- Given exercise 1:
Answer these questions about the data report newsletter, one per line:
(a) According to the newsletter, what did Fabric turn the question "has this table actually drifted?" into?
(b) Whose Context Layer is described as the open version of writing house standards down as skills?
(c) What date does the issue name as the end of its week?

- Supplied text:
Ask the Table Before You Optimize It

The Data Report: Weekly market signals on modern data platform shifts | Week ending June 29, 2026

Jun 30, 2026

The 30-second version
Fabric made “has this table actually drifted?” a single T-SQL call. Gate your compaction job on it and you stop paying to reorganize tables that never changed.
The credible way to let an agent build pipelines isn’t a sharper prompt. It’s writing your house standards down as skills the agent has to follow. dltHub’s Context Layer is the open version of that idea.
In the Radar: data-quality checks moving into the commit loop, the where-do-your-metrics-live question, and two more vendors putting agent workloads on plain Postgres.

This Week

Somewhere in your platform a job runs OPTIMIZE on every table every night, and most of those tables did not change since the last run. You are paying to reorganize data that was already fine, and the bill has no line item that admits it. This week Microsoft Fabric turned the thing you were missing into a single T-SQL call: ask a table whether it has actually drifted before you compact it. It’s a small release, but it converts a standing, invisible cost into a measured, conditional step, and it drops into the orchestration you already run.

A second signal, from a different corner of the stack, is worth the same kind of attention. Out in the ingestion layer, the question about agents and pipelines quietly stopped being whether an agent can build one. dltHub shipped a version where the entire selling point is the guardrails.

- Raw data:
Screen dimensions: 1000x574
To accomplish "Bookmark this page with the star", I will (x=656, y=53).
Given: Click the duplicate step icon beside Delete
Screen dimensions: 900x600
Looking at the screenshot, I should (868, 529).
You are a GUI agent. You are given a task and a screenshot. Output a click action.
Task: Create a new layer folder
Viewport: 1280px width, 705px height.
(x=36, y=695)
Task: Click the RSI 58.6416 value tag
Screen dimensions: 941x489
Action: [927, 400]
...
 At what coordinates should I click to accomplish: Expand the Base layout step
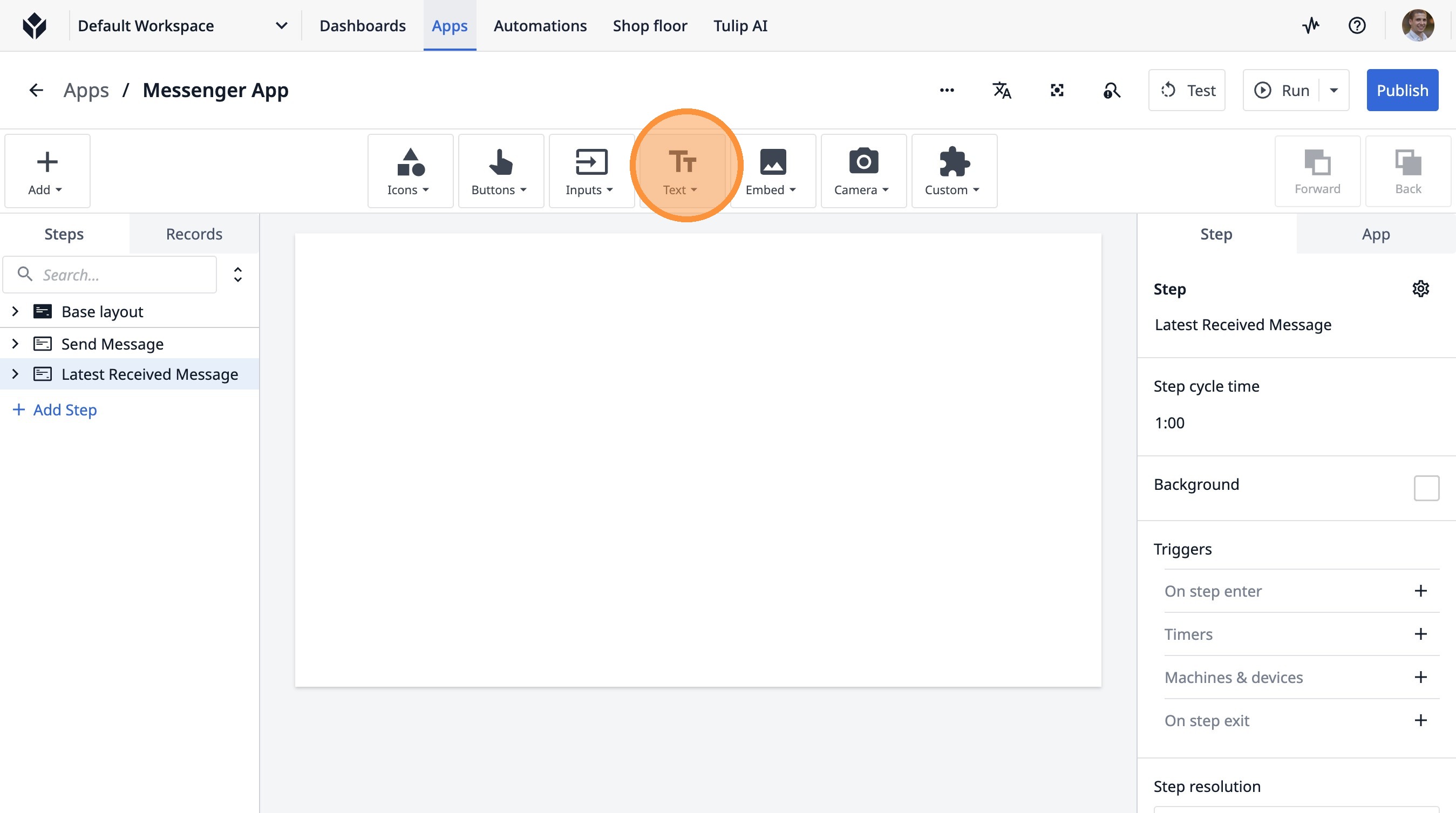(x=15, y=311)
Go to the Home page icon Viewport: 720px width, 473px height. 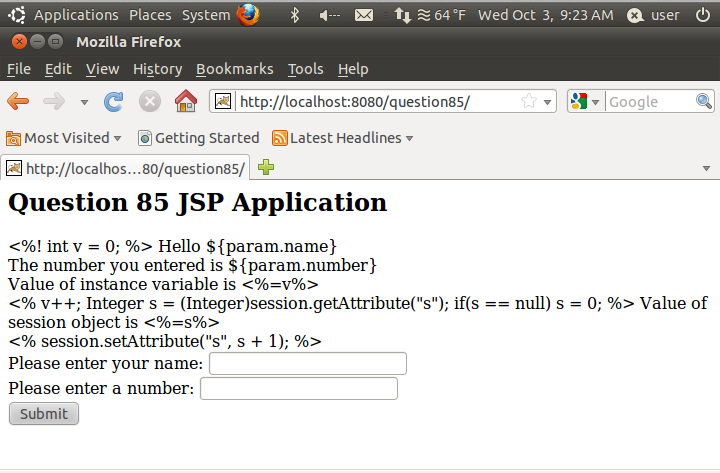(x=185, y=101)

- Given exercise 2:
Copy out the rows from the line containing "Screen dimensions: 1000x574" through the line containing "Action: [927, 400]", inclusive.

- Exercise answer 1:
(a) A single T-SQL call.
(b) dltHub's.
(c) June 29, 2026.

- Exercise answer 2:
Screen dimensions: 1000x574
To accomplish "Bookmark this page with the star", I will (x=656, y=53).
Given: Click the duplicate step icon beside Delete
Screen dimensions: 900x600
Looking at the screenshot, I should (868, 529).
You are a GUI agent. You are given a task and a screenshot. Output a click action.
Task: Create a new layer folder
Viewport: 1280px width, 705px height.
(x=36, y=695)
Task: Click the RSI 58.6416 value tag
Screen dimensions: 941x489
Action: [927, 400]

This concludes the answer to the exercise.